Zählung, Dichtung, Diagramme

Friedrich Nietzsche
 
Visualisiert von Hartmut Abendschein
Mit einem Nachwort von Frank Fischer

 
 

“In allen, die Nietzsches «Also sprach Zarathustra» gelesen haben, dürften die adverbial gebrauchten vier Buchstaben ›also‹ vieltönig nachsummen und nachklingen. «Man darf vielleicht den ganzen Zarathustra unter die Musik rechnen», schreibt Nietzsche auch in seiner Selbsterklärungs- und Lebensberatungsschrift «Ecce homo». Da die quantitative Nietzsche-Forschung noch nicht wirklich begonnen hat, prescht Hartmut Abendschein schon mal vor, zählt die Vorkommen, verzeichnet die Vorkommenspositionen des Wörtchens ›also‹ und diagrammatisiert diese mit One-Click-Tools. (…) Diese visuelle Studie zielt auf die Entheiligung und Reästhetisierung eines berüchtigten Textes mit Hilfe statistischen Bestecks und einem darauf beruhenden Missbrauch von Diagrammen.
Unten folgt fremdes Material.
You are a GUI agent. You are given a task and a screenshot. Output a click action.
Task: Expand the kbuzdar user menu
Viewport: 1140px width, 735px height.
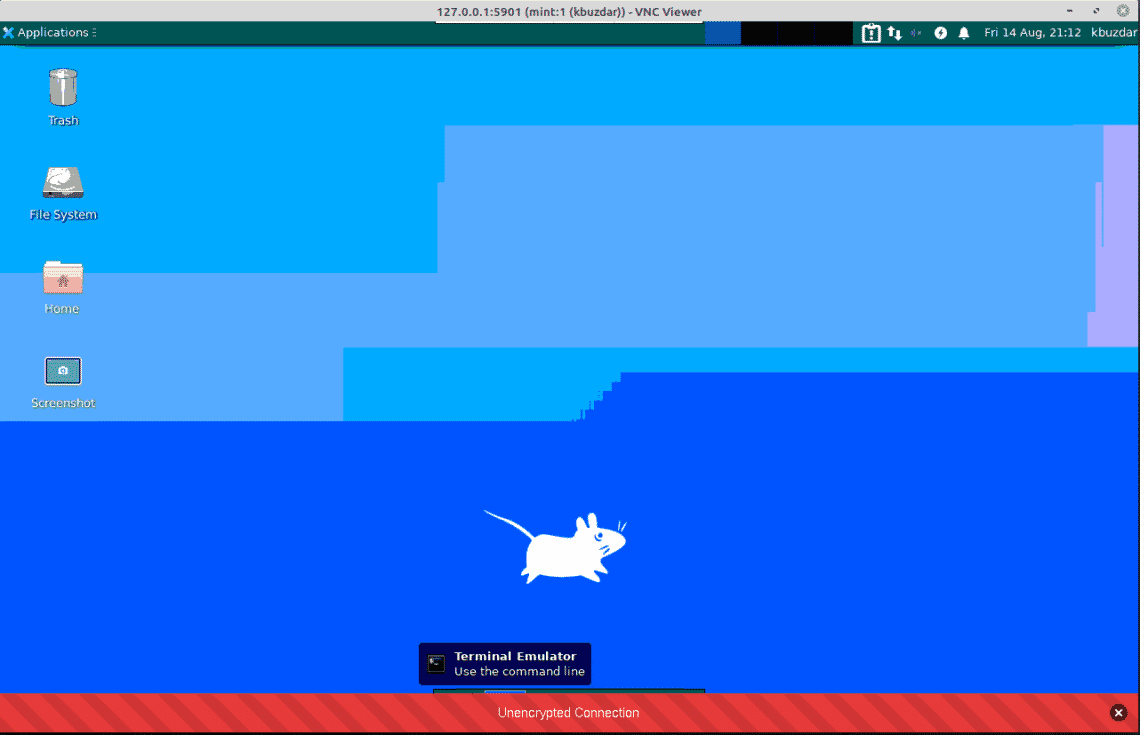click(1114, 33)
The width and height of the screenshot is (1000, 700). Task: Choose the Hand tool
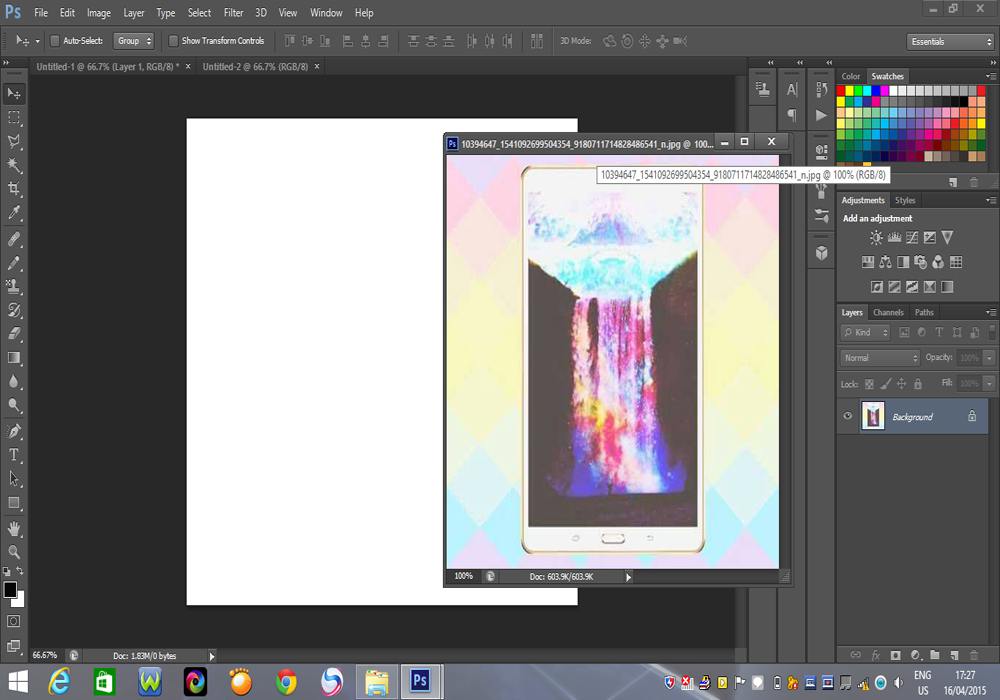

Die zentrale Instanz, die Nietzsche im «Zarathustra» für tot erklärt, hat übrigens auch vier Buchstaben. Das andere four-letter word, das ubiquitäre ›also‹, überlebt hingegen den Text.” (Frank Fischer)

 

Leseprobe (PDF)
„also studies“ (Konstellationen)

 

Oktober 2018, 88 S., 19 x 12 cm, Broschur
ISBN: 978-3-905846-50-8, €14 / 17 SFr
Mit zahlreichen farbigen Abb.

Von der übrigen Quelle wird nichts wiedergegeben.